August 24, 1881
At the new town of Manning fifty-three lots are already sold and
there is talk of incorporating the town. The town expects to have
300 inhabitants before the end of the year.
October 1, 1881
Several buildings in course of erection at Manning were blown
down by a tornado. The damage was not great. The large Catholic
church at Vail, erected two years ago, was leveled to the ground.
October 5, 1881
S. L. Wilson of Manning is buying the material for a paper in
the town for which he has chosen the name of The Monitor.
December 6, 1881
The first issue of the Manning Monitor announces that the first
religious service in that town was conducted by Rev. Elliott of
the M. E. Church on Sunday, the 4th. The minister has
arranged for regular services in the future.
March 10, 1882
A vote on incorporation at Manning resulted in 171 for to four
against the proposition. At the ensuing election (March 10) for
city officials John R. Collomore received 122 and J. R. Benson
82. George E. Hunt was elected recorder and Byron E. Whaten assessor;
treasurer O. E. Dutton; marshal, H. Chapman; councilman-J. M.
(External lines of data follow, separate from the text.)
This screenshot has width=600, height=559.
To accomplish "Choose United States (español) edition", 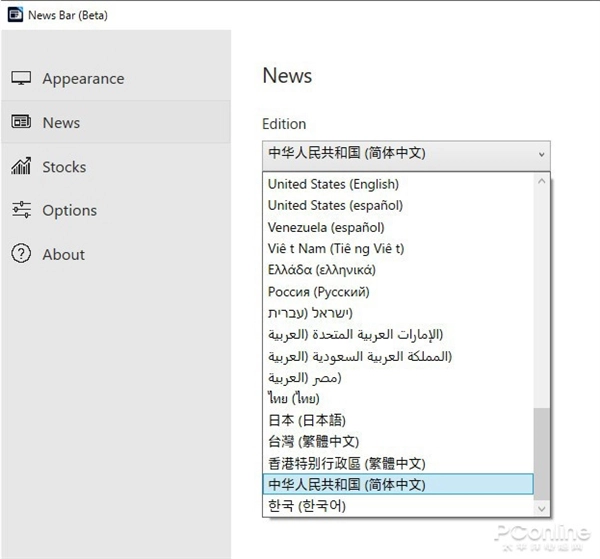I will pos(335,205).

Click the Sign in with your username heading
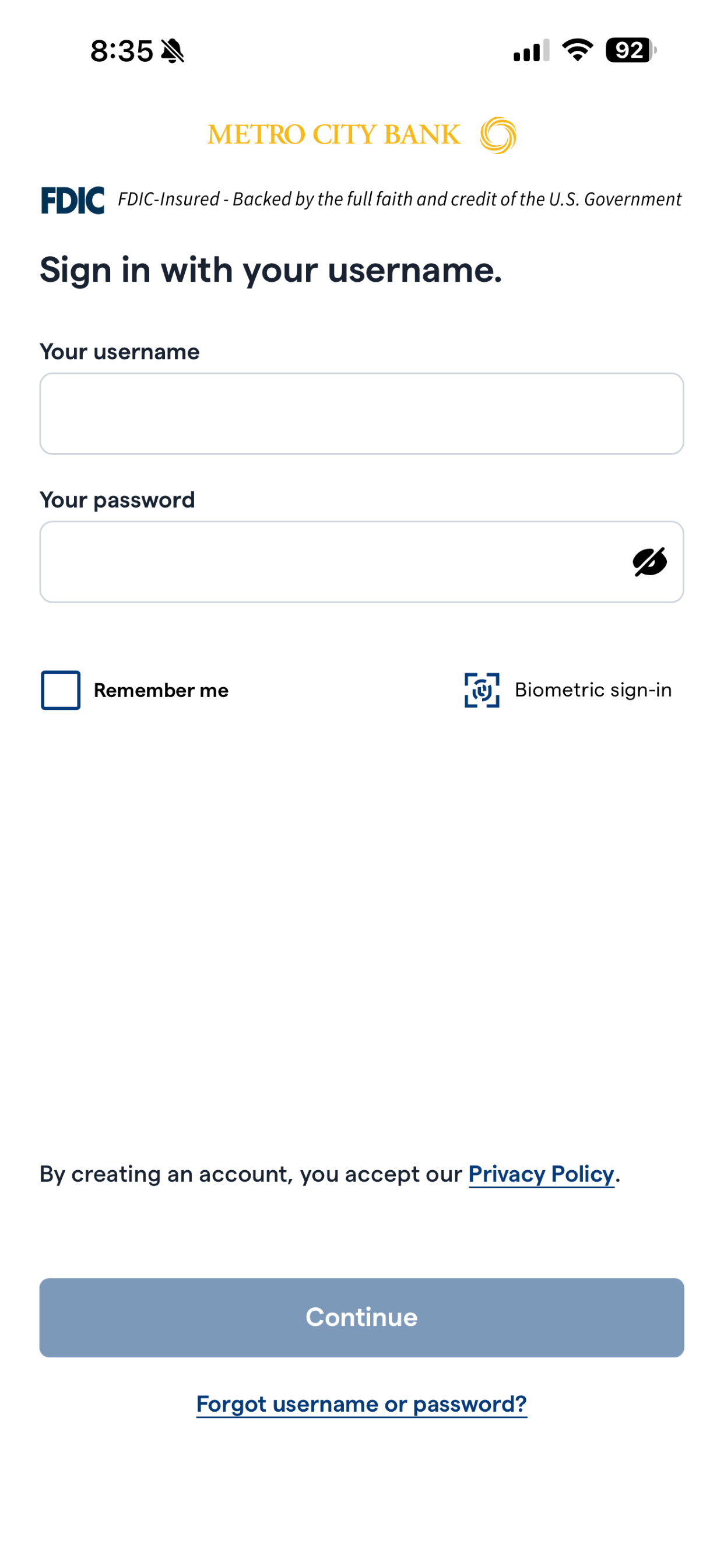click(272, 270)
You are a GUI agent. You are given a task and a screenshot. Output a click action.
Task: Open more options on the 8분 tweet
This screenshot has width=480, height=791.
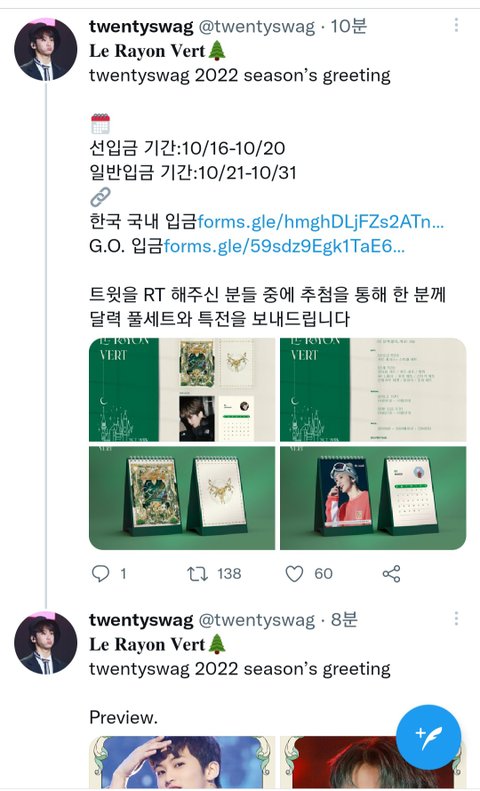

Turner, N. F. Shear, P. A. Emery, M. Hoffmann, J. L. McQuaid,
R. F. Tidd. The number of votes cast was 209. At the first meeting
the council passed an ordinance fixing saloon licenses at $300
with a bond of $1000 for non-violation of the law. The birth of
Manning as a municipal corporation was attended with a great deal
of excitement and ended in a crushing defeat to what was known
as the "Geo. Makpeace" faction.
April 10, 1882
A fire at Manning, originating at 8 o' clock in the (Sunday) evening
in the Heintzelman & Moody's dry good and grocery store, destroyed
thirteen buildings. The origin of the fire is not known but incendiarism
is suspected. It was discovered in the rear of the Heintzelman
& Moody store, where the fire had made so much headway it
was impossible to save any but a small part of the stock, valued
at $7000. There were neither fire apparatus nor water at hand
with which to check the flames, which burned until all of the
material was exhausted to feed upon.. The entire population turned
its attention to saving as much of the moveable property as possible.
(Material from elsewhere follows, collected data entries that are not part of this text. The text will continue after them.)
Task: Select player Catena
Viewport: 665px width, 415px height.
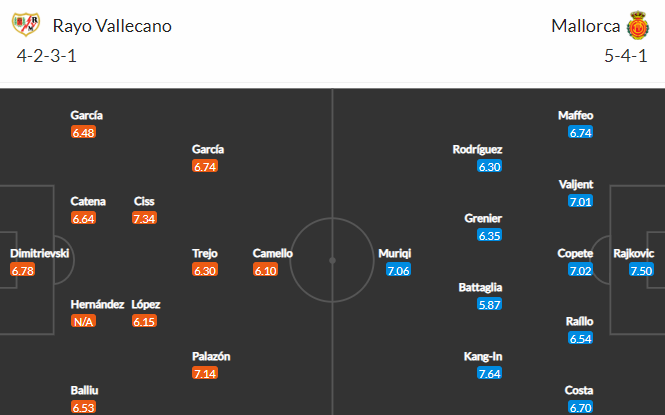Action: tap(88, 201)

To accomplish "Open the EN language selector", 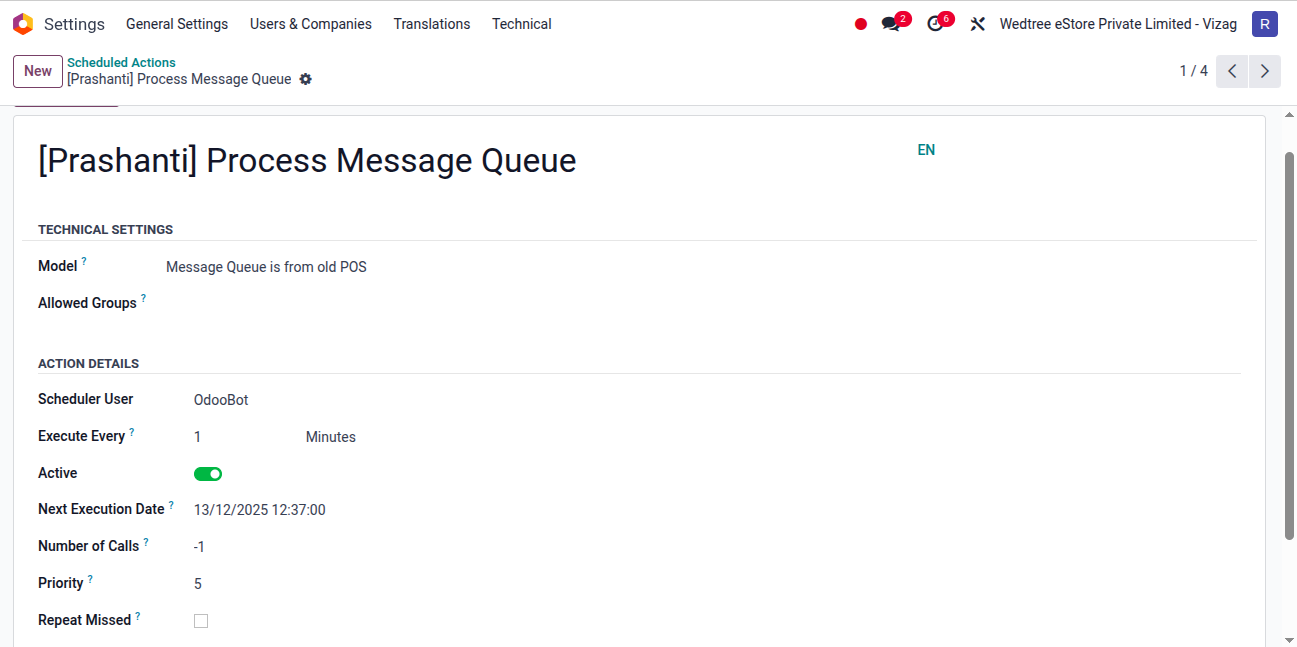I will [x=925, y=150].
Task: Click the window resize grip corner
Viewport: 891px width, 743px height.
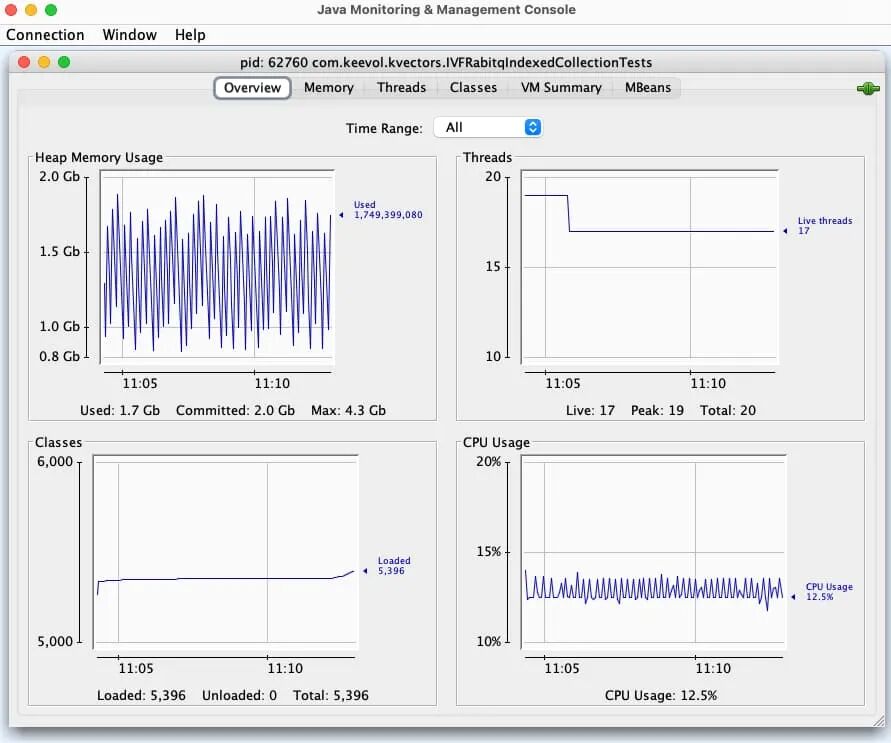Action: tap(879, 720)
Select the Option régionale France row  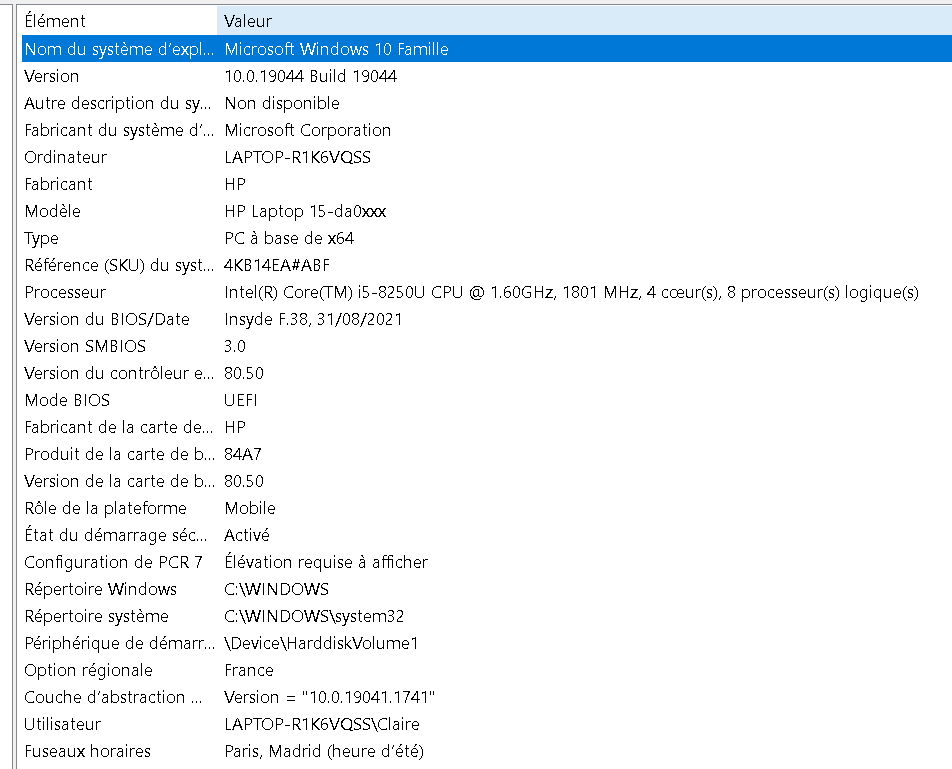click(486, 670)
The loss was as follows: Collamore & Priest, general store,
$4000; Wetherill & Marsh, hardware, building $1600, stock,
$3000; Whaten Bros., groceries, building and stock, $5000; Stocker's
butcher shop, $200; Garstenberg's saloon, building and contents,
$1600; Hoffmann & Shook dry goods, $3000; M. B. Freelove,
three buildings, $3000; Webb's saloon and boarding house, $2500.
A large portion of the possible loss was saved, as the fire did
not burn rapidly on account of previous wet weather, and stocks
could be carried to safety.
June 21, 1882
A man named Schnetzer died at Manning from the smallpox in an
September 13, 1882
The vote at Manning on the question of issuing $5000 bonds to
secure a depot of the Milwaukee was carried by 140 for to three
January 10, 1883
McPherson Post G. A. R., is organized at Manning with the following
charter officers: Commander, S. E. Whitcher; S. V. C., Joseph
Moore; J. V. C. , Geo. Stocker; Officer of the Day, H. Stocker;
Adjuvant, C. M. Failing. The city council of Manning has purchased
ten acres in the N. E. ¼, Sec. 18, Warren township, to be
used as a cemetery, paying $45 per acre.
January 24, 1883
Rev. Elliott, pastor of Manning circuit, M. E. church, has raised
a subscription of $900 toward erection of a $1200 church in the
Rogers neighborhood to be erected in the spring.
August 26, 1883
Presbyterian church at Manning dedicated, Rev. R. F. Coyle of
Fort Dodge officiating, assisted by Rev. T. S. Bailey. The cost
of the chruch building is $2000.
September 28, 1887
J. W. Lindsay, of Manning, was indicted by the grand jury for
"having appeared in court as an attorney in violation of
law". The court exonerated Lindsay on the ground that, not
being admitted to the bar he was not a lawyer and consequently
not amenable to the statute forbidding a peace officer to appear
as an attorney-Lindsay being the town constable.
The first newspaper at Manning was started shortly after the town
was founded, in November, 1881, by S. L. Wilson. After running
the Monitor for nearly two years he relinquished ownership in
favor of Seth Smith, one of the pioneer business men of the town.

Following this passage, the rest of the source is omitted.